▶ _Records for this exercise_
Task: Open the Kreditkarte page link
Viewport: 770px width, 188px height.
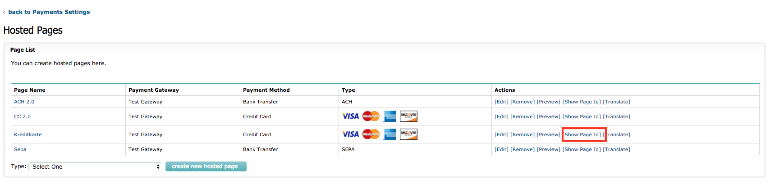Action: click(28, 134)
...
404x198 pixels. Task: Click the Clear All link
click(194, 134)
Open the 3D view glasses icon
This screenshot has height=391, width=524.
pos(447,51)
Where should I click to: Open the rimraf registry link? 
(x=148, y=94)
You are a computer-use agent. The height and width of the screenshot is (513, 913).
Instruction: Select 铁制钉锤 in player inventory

▶ _Description of the task_
Where the listing above reaches the line that contains "404x198 pixels. Task: Click", start retyping, and finish with the line that contains "Instruction: Select 铁制钉锤 in player inventory"; reproduce those lines exactly and no others.

▶ _Exercise output_
404x198 pixels. Task: Click the Clear All link
click(194, 134)
Open the 3D view glasses icon
This screenshot has height=391, width=524.
pos(447,51)
Where should I click to: Open the rimraf registry link? 
(x=148, y=94)
You are a computer-use agent. The height and width of the screenshot is (513, 913).
Instruction: Select 铁制钉锤 in player inventory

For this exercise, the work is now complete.